--- START ---

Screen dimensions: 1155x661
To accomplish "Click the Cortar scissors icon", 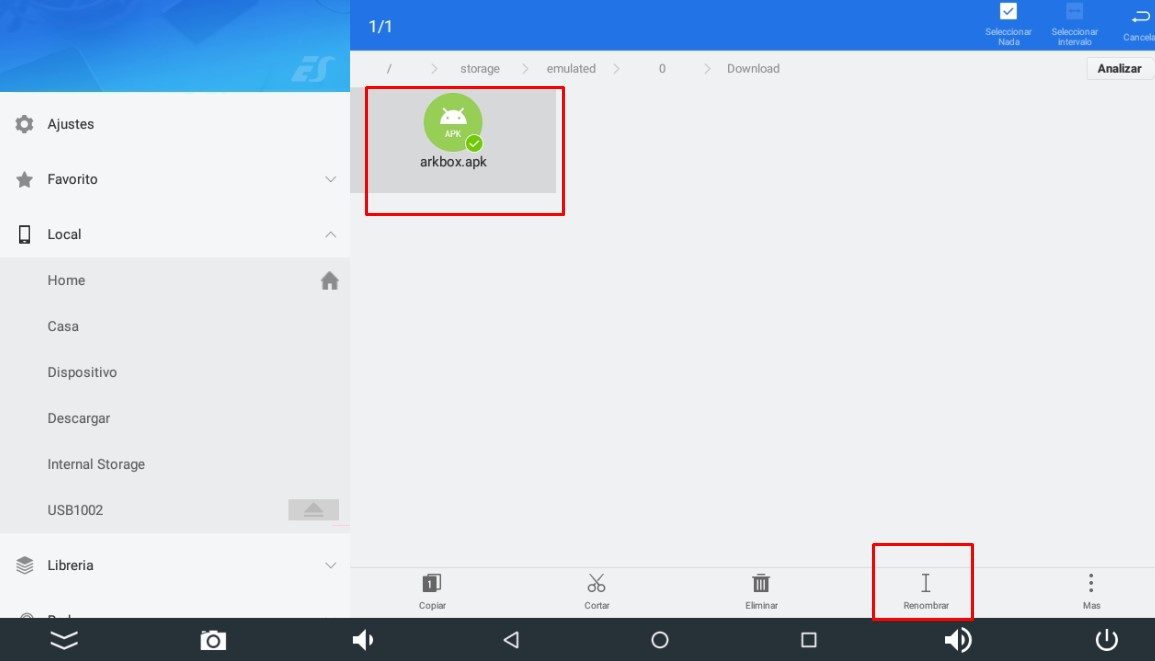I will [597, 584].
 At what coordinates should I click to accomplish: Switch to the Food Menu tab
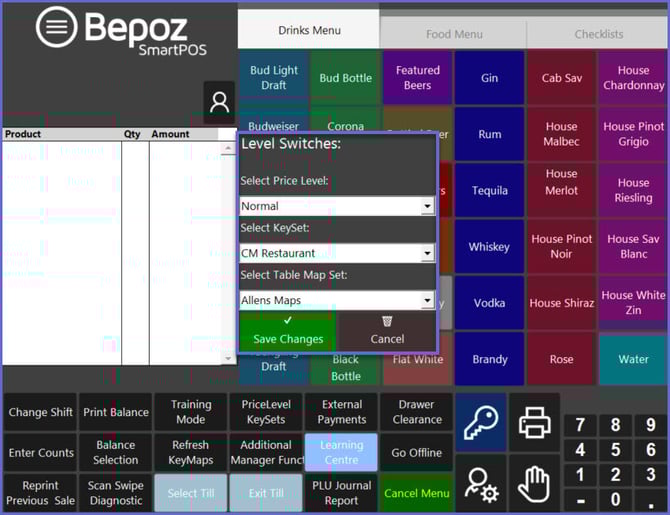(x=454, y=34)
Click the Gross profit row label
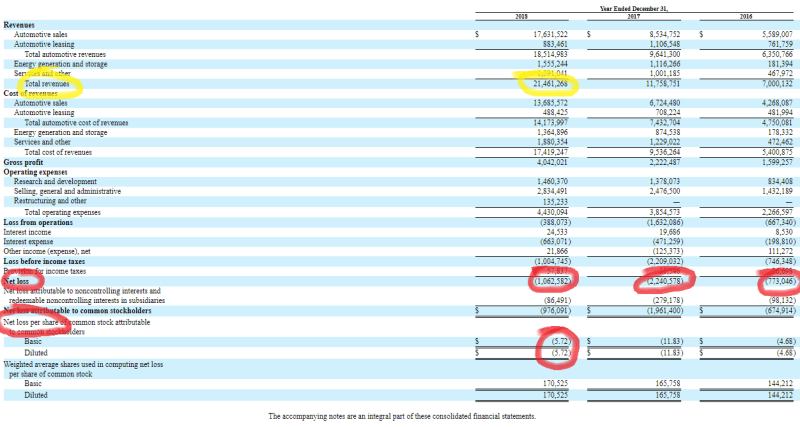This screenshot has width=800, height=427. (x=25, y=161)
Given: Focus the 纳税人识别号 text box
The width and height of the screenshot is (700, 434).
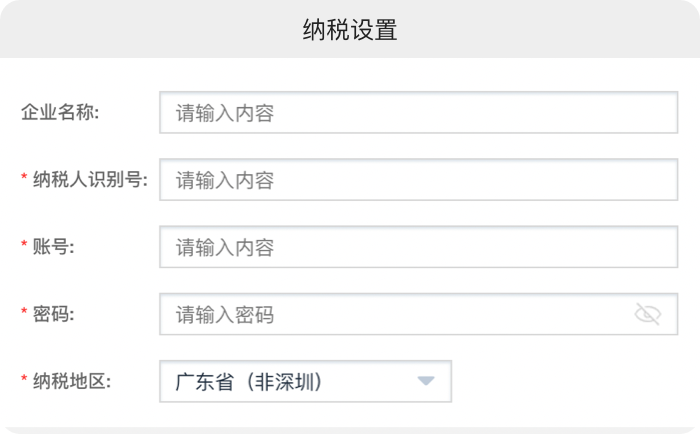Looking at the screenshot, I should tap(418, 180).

--- END ---

**What is needed:** Only the lines from the line with "The width and" through the closing line of the data, both included, should be set down, exactly as written and without pictures.

**Exercise result:**
The width and height of the screenshot is (700, 434).
Looking at the screenshot, I should tap(418, 180).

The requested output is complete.